• Problem statement: Your task is to quote the records from their first line through the line containing "American Heroes (1005, 829)", with nothing added or left out.
Dataset records Start Marker
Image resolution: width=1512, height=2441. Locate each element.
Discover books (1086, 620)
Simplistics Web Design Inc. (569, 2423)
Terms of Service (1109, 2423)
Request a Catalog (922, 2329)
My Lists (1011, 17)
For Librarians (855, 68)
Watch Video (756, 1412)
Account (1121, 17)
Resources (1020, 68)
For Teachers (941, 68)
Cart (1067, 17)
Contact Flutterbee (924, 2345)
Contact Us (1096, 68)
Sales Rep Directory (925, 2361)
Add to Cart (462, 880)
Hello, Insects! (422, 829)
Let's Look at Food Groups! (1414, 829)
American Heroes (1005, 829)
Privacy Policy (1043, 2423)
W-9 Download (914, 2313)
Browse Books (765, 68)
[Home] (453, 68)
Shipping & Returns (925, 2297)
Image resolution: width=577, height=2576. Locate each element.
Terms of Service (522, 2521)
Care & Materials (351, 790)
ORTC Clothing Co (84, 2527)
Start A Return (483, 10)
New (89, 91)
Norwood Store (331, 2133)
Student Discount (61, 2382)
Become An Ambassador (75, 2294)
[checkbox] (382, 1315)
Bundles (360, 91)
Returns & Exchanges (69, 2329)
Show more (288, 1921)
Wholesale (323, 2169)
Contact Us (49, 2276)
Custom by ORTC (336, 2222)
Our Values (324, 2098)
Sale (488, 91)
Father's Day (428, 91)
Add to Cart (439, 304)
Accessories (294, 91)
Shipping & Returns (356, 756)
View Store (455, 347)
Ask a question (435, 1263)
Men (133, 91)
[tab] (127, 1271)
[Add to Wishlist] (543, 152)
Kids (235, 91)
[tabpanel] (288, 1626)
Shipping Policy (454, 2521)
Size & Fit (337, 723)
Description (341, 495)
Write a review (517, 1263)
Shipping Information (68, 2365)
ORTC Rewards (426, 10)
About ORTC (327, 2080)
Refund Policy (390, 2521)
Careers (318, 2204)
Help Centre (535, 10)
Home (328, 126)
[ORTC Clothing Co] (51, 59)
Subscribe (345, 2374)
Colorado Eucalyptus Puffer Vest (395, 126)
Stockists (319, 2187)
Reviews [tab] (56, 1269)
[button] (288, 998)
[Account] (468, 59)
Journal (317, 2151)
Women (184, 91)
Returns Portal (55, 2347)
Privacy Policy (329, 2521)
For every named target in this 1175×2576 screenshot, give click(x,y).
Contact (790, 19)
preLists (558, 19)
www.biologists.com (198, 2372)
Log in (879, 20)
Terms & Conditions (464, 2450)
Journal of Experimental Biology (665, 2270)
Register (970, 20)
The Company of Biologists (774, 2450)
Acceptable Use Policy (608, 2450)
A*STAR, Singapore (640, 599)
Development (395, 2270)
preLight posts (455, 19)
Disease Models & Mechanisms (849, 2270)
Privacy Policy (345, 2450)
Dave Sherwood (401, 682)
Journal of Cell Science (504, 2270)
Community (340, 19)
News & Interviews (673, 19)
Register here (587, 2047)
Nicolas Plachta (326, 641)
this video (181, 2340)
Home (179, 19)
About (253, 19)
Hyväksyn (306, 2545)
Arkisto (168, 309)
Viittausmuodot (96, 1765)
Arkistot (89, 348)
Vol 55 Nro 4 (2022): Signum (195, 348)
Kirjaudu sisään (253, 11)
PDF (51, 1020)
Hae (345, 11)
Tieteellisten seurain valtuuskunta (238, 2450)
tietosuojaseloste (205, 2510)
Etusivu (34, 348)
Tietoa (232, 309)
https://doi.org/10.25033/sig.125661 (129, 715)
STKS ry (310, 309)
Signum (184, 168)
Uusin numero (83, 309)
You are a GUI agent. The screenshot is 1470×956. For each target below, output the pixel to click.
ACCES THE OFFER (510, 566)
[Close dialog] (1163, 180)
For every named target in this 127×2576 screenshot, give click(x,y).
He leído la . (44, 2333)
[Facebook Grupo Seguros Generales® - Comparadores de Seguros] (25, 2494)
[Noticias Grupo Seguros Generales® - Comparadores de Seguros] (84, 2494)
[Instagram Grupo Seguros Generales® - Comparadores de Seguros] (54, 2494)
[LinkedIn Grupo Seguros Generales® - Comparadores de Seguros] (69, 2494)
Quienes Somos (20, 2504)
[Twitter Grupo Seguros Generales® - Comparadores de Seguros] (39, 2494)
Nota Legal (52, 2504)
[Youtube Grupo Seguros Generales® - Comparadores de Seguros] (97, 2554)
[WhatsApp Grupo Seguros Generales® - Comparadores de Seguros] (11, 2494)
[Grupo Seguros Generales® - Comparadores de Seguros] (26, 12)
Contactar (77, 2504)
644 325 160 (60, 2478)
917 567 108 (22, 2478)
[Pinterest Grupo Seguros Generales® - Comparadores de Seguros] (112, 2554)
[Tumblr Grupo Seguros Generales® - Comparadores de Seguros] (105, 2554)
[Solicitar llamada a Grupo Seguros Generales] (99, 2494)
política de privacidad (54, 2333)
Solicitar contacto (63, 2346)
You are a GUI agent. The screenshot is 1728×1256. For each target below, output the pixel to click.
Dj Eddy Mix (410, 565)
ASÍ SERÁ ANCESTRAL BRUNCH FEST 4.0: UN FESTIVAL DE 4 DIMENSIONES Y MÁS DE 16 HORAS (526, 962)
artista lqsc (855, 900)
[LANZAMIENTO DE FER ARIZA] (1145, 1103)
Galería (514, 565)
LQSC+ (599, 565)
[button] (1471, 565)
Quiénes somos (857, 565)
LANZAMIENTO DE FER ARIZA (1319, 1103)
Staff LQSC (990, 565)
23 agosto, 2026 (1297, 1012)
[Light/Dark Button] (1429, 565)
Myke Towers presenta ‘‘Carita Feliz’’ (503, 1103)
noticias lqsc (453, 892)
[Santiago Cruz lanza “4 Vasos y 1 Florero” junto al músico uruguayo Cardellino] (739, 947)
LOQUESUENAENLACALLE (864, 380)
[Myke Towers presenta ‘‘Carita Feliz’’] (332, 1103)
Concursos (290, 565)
Dataset records End Marker
• Final answer:
Image resolution: width=1512, height=2441. Locate each element.
Discover books (1086, 620)
Simplistics Web Design Inc. (569, 2423)
Terms of Service (1109, 2423)
Request a Catalog (922, 2329)
My Lists (1011, 17)
For Librarians (855, 68)
Watch Video (756, 1412)
Account (1121, 17)
Resources (1020, 68)
For Teachers (941, 68)
Cart (1067, 17)
Contact Flutterbee (924, 2345)
Contact Us (1096, 68)
Sales Rep Directory (925, 2361)
Add to Cart (462, 880)
Hello, Insects! (422, 829)
Let's Look at Food Groups! (1414, 829)
American Heroes (1005, 829)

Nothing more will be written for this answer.